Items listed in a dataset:
····················
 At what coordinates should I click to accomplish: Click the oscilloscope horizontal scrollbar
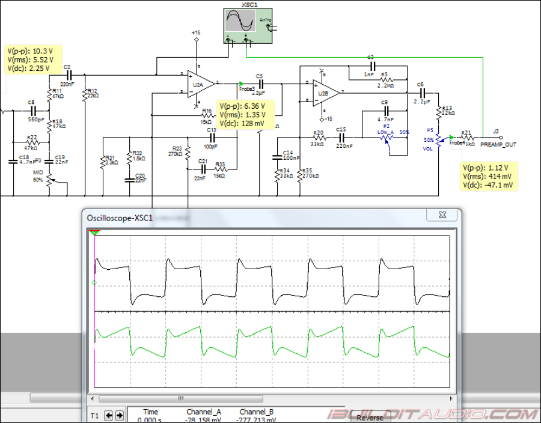(x=180, y=398)
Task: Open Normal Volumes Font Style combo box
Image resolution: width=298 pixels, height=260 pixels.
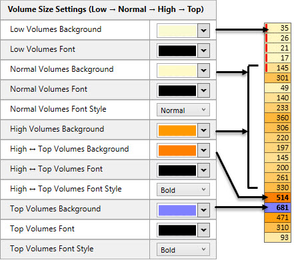Action: pos(183,110)
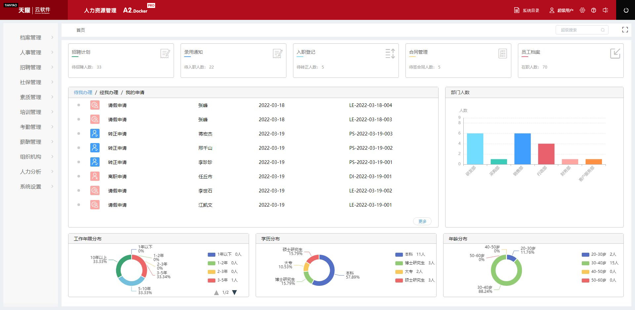
Task: Switch to the 经我办理 tab
Action: [x=109, y=93]
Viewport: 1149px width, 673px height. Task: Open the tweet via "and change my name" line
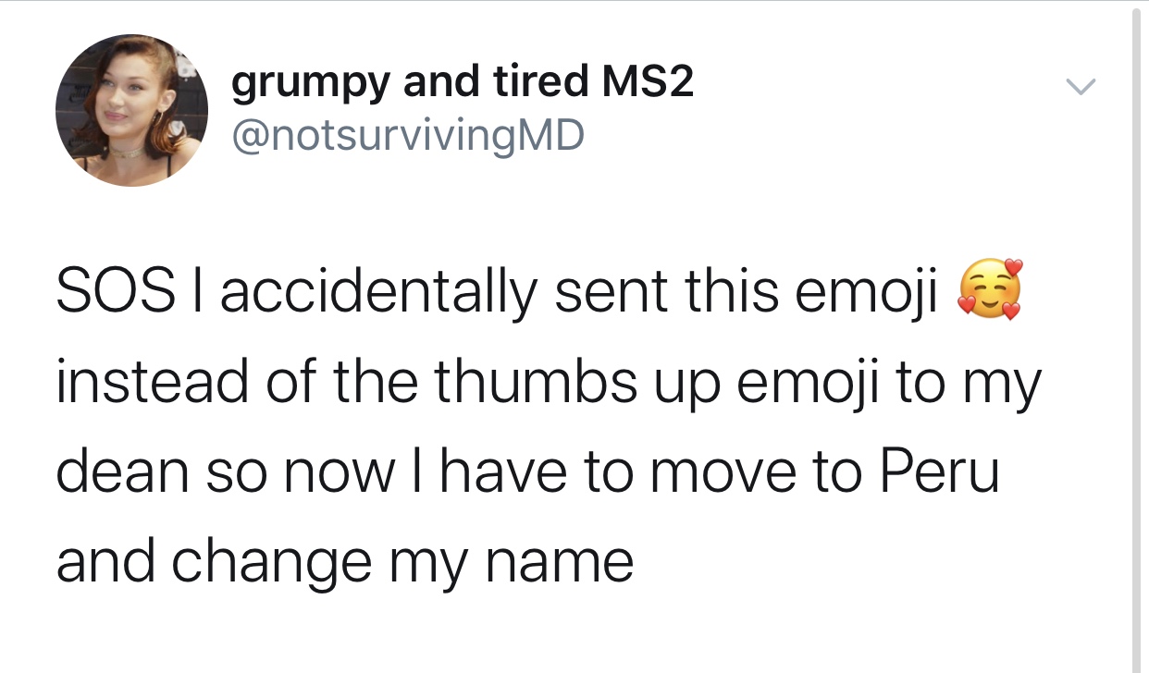[344, 564]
····················
● Your assignment
Would you print, exactly as they appear, the lines from the line with "Task: Open Normal" through the end of the entries above, leaving out the pictures?

● Solution to this exercise
Task: Open Normal Volumes Font Style combo box
Image resolution: width=298 pixels, height=260 pixels.
Action: pos(183,110)
Task: Switch to the 经我办理 tab
Action: [x=109, y=93]
Viewport: 1149px width, 673px height. Task: Open the tweet via "and change my name" line
[344, 564]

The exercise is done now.